LUCKNOW, July 26: Uttar Pradesh is likely to witness a four-cornered contest in the Lok Sabha elections with the Bharatiya Janata Party (BJP), the Samajwadi Party, the Bahujan Samaj Party and the Congress set against each other in most of the State’s 85 constituencies.
Meanwhile, both the ruling BJP and the Opposition Samajwadi Party (SP) have decided to repeat candidates who had won in the 1998 Parliamentary elections.
The political equations remain much the same as in 1996 and 1998, with the four major parties vying with each other to woo voters.
All the constituents of the BJP-led coalition Government have announced continuation of their alliance on the election front. The BJP, however, is yet to take a decision on the number of seats to be distributed among its allies.
The allies — the Samata Party, the Janatantrik Bahujan Samaj Party (JBSP), the Loktantrik Congress, the Janata Dal (Rajaram) and a group of Independent members of the Legislative Assembly — have together demanded at least 25 LokSabha seats this time.
In 1998, the BJP had left eight seats for its allies — five for the JBSP, two for the Samata Party and one for Maneka Gandhi, who had contested as an Independent.
Chief Minister Kalyan Singh, however, has announced that this time, the party would not leave any of the 57 seats it had won in 1998 to its allies. The Samata Party’s decision to merge with a faction of the Janata Dal (JD) may also complicate matters for the ruling alliance as the JD group is bound to demand its share.
As regards the BJP’s choice of candidates, the party’s State unit president Rajnath Singh had declared after the party’s State election committee meeting here last week that its members in the dissolved Lok Sabha would be replaced only under “unavoidable circumstances”.
A draft list of the candidates was prepared at the meeting which is to be approved by the BJP central election committee scheduled to meet in New Delhi on August 2-3.
According to Singh, the BJP will give more representation to womenwhile selecting candidates.
One of the reasons cited by BJP sources for retaining the sitting members was that they were unable to complete even a quarter of their tenure as the 12th Lok Sabha was dissolved.
Some of the smaller groups like the Rashtriya Lok Dal (RLD), led by former Union Minister Ajit Singh and the Communist parties may ally with any of the non-BJP groups, as in 1998. Singh’s group, which had contested eight seats last time in alliance with the Congress, is this time demanding half the 21-odd seats in western Uttar Pradesh and some seats in eastern and central UP as well.
Singh has already announced that he will contest again from his `home’ constituency Baghpat.

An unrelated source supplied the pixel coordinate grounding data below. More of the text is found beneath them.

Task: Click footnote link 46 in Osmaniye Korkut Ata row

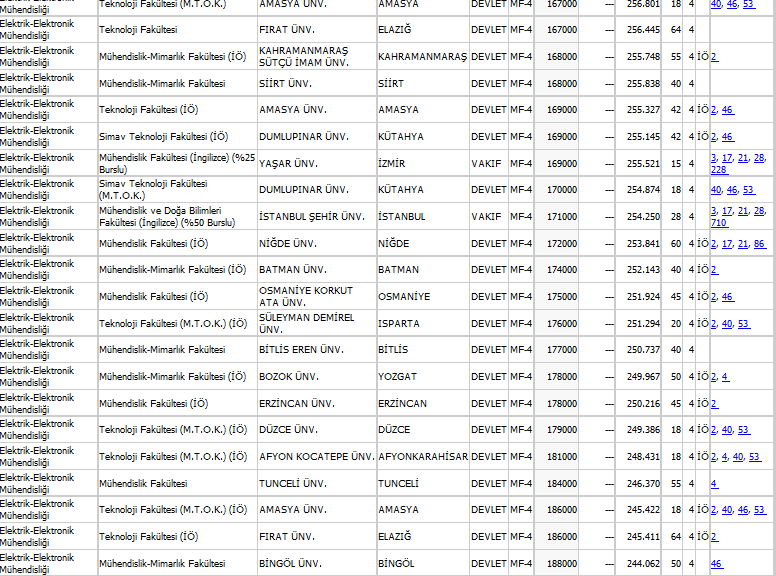Action: click(x=728, y=297)
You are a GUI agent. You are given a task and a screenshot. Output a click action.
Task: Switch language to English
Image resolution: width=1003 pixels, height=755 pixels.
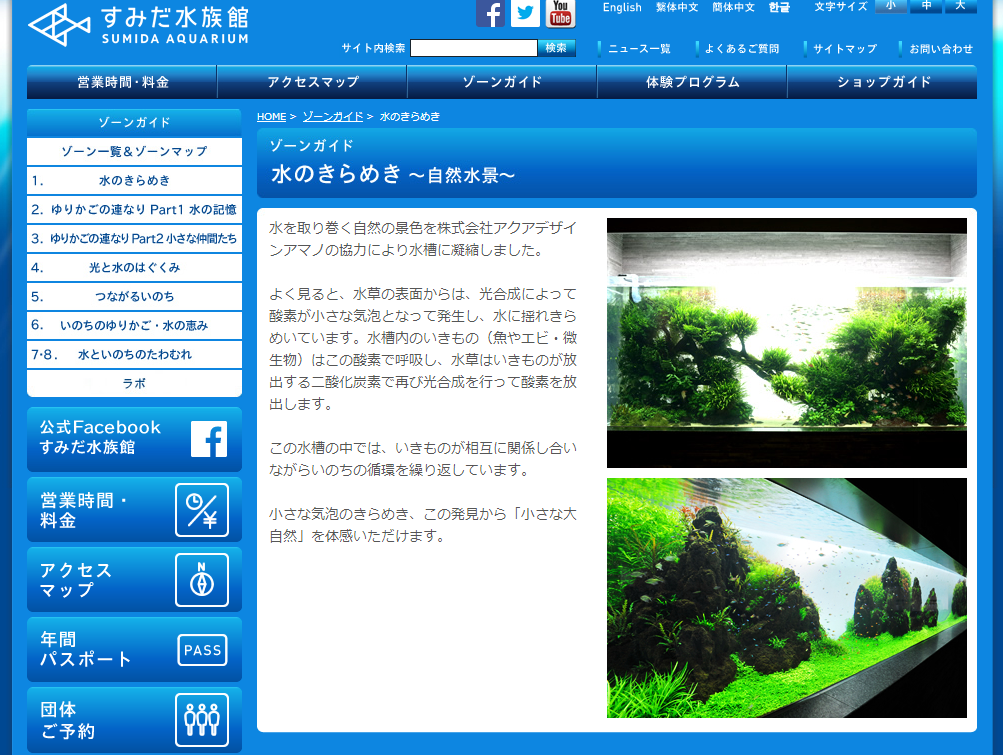622,7
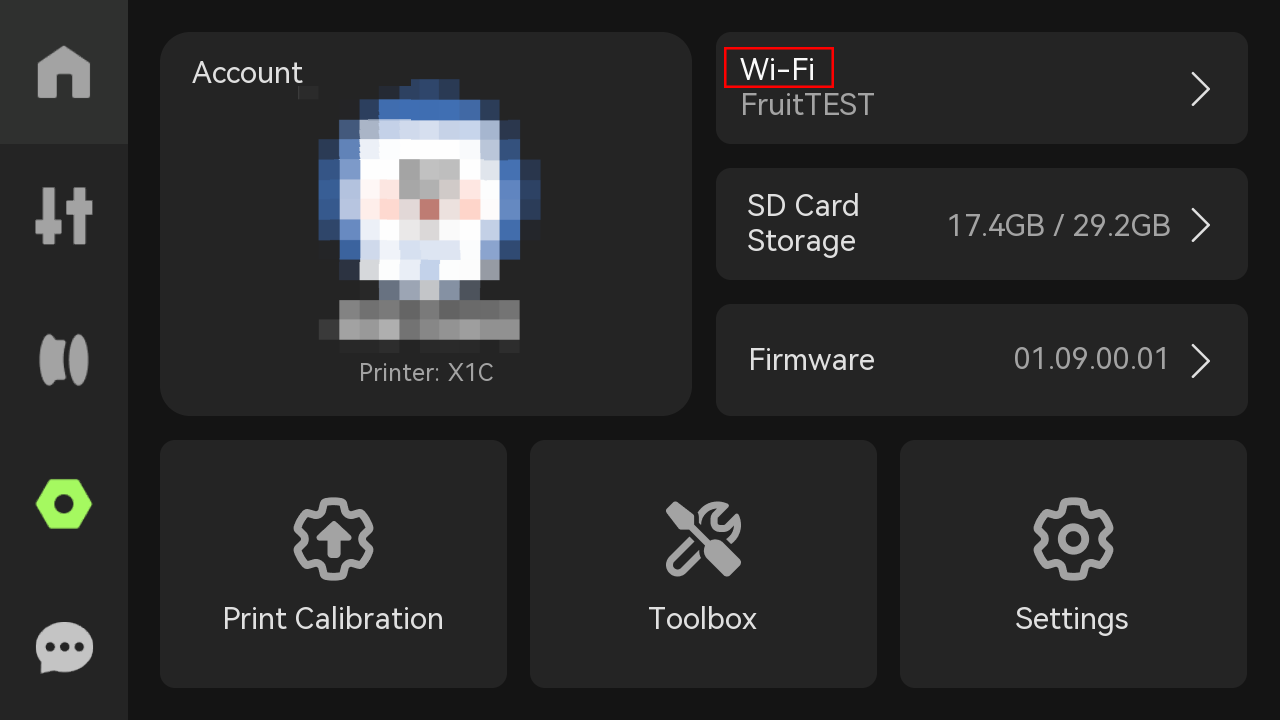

Both the Communist parties — the Communist Party of India (CPI) and the Communist Party of India (Marxist), were part of the United Front led by the SP in the State in 1998. The SP had left only one seat, Varanasi, to the CPI (M) among its allies in the UF last time.
In the absence of the United Front this time, the SP hasannounced that it will contest all the 85 LS seats on its own. The party may, however, support former prime minister Chandra Shekhar of the Samajwadi Janata Party (SJP) in Balia as it had done in 1998.
The BSP had also announced that it would contest all the seats like it did in 1996 and 1998. Party chief Kanshi Ram has made it clear that the BSP will not enter into any alliance with the Congress or any other party in the State.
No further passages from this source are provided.